“You are still the same person,” Ivan said. “It’s just that now you know a little more about where you came from.” He put his arm around Sophie. “But this is how life surprises us,” he said. “I thought I knew one person very well indeed … and I was wrong.”
“I’m sorry,” Sophie murmured.
“She was so clever!” Ivan said, struggling to keep his voice calm. “She could have made any life she wanted for herself. She didn’t need to rob someone else of theirs.” He turned away. Sophie glimpsed tears in his eyes.
After a second, he straightened his shoulders and said, “Let us go and find the others. There are things we must discuss. Plans we must make. We must get you back to Saint Petersburg and Miss Ellis. I think you have lessons at a real Russian school tomorrow!”
Sophie nodded, but knew that the only lessons she needed to learn would not happen in a Saint Petersburg school. Or any school.
She swallowed. “Do I have to go back?”
Ivan looked surprised.
She said again, more forcefully, “I wish I didn’t have to go back so soon, Ivan. There’s so much I want to find out about, so much I need to learn.”
Ivan considered this. “We would have to speak to your guardian,” he said gravely. “She is the only person who can decide at this time.”
“She doesn’t even know I’m here!”
Ivan frowned, not comprehending.
Sophie explained, “I really wanted to come to Russia. Isn’t that odd? I always dreamed of snow and a forest … I didn’t know I was dreaming my own history … if such a thing is even possible. But I knew my guardian wouldn’t let me come … I’m afraid you wouldn’t be pleased if I told you what Delphine and I did …”
“You did what you had to do … But” — Ivan’s mouth crinkled up at one side — “it would be hard to imagine that your guardian would be happy to let you stay here once she has been told. You have no money, the palace is sinking into the snow …” He shook his head. “It would be hard to convince anyone that this was a suitable home for a young girl.”
Sophie supposed he was right.
“What willyoudo, Ivan?” she asked. “I mean, now that the princess, I mean, Anna Feodorovna …”
“I will settle everything here — for you — if you would allow me to.”
“But I can’t pay you.” Sophie felt embarrassed. “Like you said, I’ve no money … unless you want to take some paintings!”
“It would be an honor to serve you.” He bowed his head. “I have no need of paintings.”
“But what then?”
Ivan frowned again. “I will return to my home in Nizhny Novgorod,” he said. “My mother is old. When I was a little boy, she gave everything to me, the meat from her bowl, the vegetables from her garden. She asked for nothing in return. She deserves to be cared for by someone she loves …”
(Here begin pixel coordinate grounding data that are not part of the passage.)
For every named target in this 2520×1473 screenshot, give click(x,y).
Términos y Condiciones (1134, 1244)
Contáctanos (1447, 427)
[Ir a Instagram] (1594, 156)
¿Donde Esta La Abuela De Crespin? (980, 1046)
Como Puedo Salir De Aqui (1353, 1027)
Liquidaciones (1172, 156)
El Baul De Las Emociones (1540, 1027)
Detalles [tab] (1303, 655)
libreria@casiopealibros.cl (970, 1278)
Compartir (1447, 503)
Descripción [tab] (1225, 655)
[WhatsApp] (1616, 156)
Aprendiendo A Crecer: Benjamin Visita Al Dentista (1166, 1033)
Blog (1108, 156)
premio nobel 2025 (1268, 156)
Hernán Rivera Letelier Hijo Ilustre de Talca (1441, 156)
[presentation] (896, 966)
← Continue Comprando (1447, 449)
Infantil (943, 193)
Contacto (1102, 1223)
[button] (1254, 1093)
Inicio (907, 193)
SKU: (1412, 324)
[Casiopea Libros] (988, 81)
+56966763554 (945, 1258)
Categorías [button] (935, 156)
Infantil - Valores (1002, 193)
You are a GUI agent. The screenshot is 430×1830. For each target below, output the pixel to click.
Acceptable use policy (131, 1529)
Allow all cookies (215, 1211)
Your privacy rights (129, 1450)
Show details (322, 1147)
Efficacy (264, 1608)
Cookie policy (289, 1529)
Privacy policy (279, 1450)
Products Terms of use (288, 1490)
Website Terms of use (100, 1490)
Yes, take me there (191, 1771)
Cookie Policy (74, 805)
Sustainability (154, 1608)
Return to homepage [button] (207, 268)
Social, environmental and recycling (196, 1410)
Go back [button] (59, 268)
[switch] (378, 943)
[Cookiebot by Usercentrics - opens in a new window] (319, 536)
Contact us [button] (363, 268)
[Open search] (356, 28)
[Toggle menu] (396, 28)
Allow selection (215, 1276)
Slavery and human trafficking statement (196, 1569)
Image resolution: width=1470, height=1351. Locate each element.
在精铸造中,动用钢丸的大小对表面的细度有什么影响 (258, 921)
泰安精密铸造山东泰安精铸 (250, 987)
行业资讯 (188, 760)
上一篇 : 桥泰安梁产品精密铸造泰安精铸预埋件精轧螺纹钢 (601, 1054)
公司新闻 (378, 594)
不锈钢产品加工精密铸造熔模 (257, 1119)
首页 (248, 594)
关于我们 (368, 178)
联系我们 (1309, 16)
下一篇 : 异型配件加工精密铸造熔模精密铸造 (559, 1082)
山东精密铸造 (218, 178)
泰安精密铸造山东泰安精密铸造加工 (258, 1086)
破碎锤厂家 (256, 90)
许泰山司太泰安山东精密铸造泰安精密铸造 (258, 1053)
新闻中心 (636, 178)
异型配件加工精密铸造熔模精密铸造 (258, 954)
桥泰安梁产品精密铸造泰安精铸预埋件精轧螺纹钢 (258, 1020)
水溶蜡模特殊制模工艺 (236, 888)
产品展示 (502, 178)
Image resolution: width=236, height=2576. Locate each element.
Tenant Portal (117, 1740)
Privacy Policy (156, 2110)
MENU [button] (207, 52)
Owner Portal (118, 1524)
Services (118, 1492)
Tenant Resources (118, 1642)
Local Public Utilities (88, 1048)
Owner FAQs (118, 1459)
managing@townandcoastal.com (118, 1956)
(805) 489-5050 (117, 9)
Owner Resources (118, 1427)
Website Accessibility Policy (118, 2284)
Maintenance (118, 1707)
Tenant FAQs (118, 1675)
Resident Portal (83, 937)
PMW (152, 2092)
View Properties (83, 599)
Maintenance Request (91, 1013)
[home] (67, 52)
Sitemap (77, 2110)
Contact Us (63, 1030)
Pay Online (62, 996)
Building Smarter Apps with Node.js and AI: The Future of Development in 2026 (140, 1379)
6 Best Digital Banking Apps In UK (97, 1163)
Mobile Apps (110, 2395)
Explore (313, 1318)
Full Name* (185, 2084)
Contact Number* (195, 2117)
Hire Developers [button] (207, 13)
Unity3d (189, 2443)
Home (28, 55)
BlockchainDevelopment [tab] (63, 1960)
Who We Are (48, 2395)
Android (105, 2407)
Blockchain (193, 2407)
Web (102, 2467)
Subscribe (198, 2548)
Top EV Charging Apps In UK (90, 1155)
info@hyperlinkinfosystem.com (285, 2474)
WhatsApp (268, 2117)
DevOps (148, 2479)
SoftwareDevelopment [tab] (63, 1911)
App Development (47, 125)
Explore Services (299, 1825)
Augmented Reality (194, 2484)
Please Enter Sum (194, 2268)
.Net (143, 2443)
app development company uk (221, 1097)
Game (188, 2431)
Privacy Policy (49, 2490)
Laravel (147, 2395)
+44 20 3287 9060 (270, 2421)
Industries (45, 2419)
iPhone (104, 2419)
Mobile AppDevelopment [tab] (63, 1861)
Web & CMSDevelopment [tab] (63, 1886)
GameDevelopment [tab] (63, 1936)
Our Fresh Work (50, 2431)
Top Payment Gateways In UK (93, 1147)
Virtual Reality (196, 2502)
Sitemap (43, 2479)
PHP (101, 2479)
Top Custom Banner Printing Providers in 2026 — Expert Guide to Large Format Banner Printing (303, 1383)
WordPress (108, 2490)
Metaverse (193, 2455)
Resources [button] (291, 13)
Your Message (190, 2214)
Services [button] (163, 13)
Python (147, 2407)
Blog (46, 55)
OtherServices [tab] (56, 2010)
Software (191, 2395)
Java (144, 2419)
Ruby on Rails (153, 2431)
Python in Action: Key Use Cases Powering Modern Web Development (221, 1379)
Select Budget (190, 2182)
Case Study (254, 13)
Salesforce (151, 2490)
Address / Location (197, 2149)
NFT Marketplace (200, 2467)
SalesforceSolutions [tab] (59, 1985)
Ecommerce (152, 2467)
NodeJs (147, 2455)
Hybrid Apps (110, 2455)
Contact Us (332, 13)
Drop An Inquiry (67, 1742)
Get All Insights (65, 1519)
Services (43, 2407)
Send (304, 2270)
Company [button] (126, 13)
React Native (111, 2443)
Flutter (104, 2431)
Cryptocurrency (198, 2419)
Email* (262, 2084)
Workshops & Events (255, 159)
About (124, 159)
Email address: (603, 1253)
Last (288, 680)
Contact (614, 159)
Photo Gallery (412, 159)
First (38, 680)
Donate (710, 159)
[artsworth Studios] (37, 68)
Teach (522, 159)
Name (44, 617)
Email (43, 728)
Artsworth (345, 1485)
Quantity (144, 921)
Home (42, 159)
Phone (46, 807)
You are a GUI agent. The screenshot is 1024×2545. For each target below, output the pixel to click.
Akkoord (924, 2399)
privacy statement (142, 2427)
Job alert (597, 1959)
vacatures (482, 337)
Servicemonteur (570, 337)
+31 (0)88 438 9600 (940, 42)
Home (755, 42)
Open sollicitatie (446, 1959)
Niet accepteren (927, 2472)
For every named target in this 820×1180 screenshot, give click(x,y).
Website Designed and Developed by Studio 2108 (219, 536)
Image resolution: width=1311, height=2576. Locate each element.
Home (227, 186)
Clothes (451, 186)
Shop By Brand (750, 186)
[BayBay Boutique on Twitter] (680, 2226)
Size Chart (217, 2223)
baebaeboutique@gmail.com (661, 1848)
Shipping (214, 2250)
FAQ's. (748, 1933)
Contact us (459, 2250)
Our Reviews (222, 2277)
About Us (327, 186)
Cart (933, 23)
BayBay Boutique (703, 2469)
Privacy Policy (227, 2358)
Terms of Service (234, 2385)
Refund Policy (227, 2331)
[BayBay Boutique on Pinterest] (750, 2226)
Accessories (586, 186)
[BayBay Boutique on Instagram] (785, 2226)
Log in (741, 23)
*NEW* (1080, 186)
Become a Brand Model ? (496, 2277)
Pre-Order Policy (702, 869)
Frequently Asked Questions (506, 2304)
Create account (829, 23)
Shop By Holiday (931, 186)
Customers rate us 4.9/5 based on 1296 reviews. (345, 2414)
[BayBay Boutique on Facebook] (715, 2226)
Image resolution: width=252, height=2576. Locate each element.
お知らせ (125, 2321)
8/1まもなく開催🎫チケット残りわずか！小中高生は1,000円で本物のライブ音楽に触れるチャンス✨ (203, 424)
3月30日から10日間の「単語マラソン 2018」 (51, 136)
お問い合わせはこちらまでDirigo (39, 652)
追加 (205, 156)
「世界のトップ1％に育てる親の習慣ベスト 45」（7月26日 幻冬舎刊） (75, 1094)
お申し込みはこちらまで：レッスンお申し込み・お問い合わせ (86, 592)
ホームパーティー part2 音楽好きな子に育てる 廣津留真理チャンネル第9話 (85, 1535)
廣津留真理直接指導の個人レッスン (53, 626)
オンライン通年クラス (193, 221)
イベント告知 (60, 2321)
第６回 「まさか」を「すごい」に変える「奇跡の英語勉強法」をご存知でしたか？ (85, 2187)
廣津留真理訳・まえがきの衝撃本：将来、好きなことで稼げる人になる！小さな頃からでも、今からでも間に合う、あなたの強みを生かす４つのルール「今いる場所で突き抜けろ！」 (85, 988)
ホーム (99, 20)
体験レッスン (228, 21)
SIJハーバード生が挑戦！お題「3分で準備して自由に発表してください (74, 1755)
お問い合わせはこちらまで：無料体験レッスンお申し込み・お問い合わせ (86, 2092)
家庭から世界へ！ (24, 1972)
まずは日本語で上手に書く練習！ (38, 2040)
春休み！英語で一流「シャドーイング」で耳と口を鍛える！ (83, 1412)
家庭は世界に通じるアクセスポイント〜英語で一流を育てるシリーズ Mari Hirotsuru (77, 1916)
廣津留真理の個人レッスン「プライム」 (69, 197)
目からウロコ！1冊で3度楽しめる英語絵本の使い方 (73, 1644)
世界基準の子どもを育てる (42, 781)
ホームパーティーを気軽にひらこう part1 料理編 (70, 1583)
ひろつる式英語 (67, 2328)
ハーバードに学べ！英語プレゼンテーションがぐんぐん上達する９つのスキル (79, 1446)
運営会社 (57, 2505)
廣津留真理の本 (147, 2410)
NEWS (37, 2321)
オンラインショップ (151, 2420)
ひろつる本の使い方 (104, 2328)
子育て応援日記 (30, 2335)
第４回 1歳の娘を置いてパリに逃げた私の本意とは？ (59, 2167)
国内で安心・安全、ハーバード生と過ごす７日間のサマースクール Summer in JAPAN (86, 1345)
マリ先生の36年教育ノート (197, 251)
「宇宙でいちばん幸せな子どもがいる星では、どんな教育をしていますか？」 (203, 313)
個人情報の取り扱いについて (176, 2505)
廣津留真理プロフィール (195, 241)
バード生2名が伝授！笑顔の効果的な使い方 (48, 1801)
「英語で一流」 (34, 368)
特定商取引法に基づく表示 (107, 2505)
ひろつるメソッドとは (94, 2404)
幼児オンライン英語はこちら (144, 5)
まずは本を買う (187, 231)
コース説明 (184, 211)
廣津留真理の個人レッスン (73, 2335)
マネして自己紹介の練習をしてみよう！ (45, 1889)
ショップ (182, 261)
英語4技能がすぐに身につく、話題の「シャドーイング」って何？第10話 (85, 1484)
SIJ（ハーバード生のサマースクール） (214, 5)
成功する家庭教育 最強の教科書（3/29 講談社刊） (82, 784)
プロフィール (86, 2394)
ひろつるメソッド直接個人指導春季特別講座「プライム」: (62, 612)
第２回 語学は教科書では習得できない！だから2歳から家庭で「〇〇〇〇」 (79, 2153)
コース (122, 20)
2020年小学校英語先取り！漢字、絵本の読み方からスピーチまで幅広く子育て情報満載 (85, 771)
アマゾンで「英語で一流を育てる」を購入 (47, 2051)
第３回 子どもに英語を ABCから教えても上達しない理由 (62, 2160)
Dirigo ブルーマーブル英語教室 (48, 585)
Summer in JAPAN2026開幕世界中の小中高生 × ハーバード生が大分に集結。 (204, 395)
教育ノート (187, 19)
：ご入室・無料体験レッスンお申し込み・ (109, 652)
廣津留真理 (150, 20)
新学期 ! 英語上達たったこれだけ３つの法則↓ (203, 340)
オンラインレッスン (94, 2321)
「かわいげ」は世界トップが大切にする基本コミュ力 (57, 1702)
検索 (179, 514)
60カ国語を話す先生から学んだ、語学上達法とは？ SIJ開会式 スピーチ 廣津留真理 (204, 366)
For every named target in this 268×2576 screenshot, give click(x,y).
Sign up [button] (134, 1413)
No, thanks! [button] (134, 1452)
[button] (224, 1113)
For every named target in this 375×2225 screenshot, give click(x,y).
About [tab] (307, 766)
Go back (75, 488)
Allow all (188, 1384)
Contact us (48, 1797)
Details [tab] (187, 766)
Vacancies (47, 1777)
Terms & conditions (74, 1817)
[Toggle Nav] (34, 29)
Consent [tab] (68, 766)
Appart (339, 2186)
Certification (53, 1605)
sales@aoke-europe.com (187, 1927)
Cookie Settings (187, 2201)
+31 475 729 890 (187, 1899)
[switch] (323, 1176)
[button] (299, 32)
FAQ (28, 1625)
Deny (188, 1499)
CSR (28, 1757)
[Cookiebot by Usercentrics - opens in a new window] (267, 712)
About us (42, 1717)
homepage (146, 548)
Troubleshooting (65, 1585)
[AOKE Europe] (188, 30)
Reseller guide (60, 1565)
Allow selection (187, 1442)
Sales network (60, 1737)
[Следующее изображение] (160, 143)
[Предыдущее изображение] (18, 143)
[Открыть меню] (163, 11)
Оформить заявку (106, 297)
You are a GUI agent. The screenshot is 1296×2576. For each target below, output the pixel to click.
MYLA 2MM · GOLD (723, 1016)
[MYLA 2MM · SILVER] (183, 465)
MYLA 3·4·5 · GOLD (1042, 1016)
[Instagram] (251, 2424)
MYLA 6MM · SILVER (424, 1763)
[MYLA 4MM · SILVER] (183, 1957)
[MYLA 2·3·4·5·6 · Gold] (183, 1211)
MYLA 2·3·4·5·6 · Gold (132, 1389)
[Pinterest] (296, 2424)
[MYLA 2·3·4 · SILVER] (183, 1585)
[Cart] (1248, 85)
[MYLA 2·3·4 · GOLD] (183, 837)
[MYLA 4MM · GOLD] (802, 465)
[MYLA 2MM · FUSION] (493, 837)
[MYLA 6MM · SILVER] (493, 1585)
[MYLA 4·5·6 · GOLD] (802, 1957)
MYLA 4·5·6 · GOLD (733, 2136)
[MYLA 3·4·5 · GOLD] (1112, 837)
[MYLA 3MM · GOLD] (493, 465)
“I wish you could stay,” Sophie whispered. “Is there any way you can stay? You could bring your mother here and look after her in the palace!”
He shook his head sadly. “It is true that I have been happier in the few months I have been at the palace than at any other time, in any other place in my life. I even allowed myself to imagine that I could call it my home one day, if home is that place that you never want to leave … and if you leave it, you look for all your life.” He sighed.
Sophie put her hand on Ivan’s arm.
“I am not a prince, Sophie. I was stupid to think that this magical world, forgotten and broken as it is, would make any space for me.”
“I think you should stay,” Sophie whispered. “I’d like you to stay. It would make it easier for me to go back to London if I knew you were here.”
He smiled at her, but his eyes were sad. “This is not a fairy tale, Sophie. How would I live? How would anyone live here without millions of rubles? The princess …” He shook his head. “I will always think of her that way, I think … Anna Feodorovna took money from the general on the understanding that she would find the diamonds … Without the diamonds, the palace cannot survive.”
Sophie felt faint. “I had them,” she whispered. “I found them. I gave them to her. For the general. He was threatening her. They were in the chandelier.”
For the first time, Ivan looked angry. He controlled his face, but Sophie could see his jaw clench. His words, when they came, were calm, but Sophie could hear that at any second his emotion could break through. “He won’t be able to do anything with them.” He was speaking to himself. “I will make sure that the world knows that she got the diamonds by lying and that he is a common bully and a thief.” He said something else in Russian that Sophie didn’t understand.
“But it won’t help, will it, Ivan?” she said sadly. “I mean, it won’t make it possible for us to stay.”
“Nyet.”He spoke sternly. “You will have to grow up to become even more beautiful and marry an oligarch!”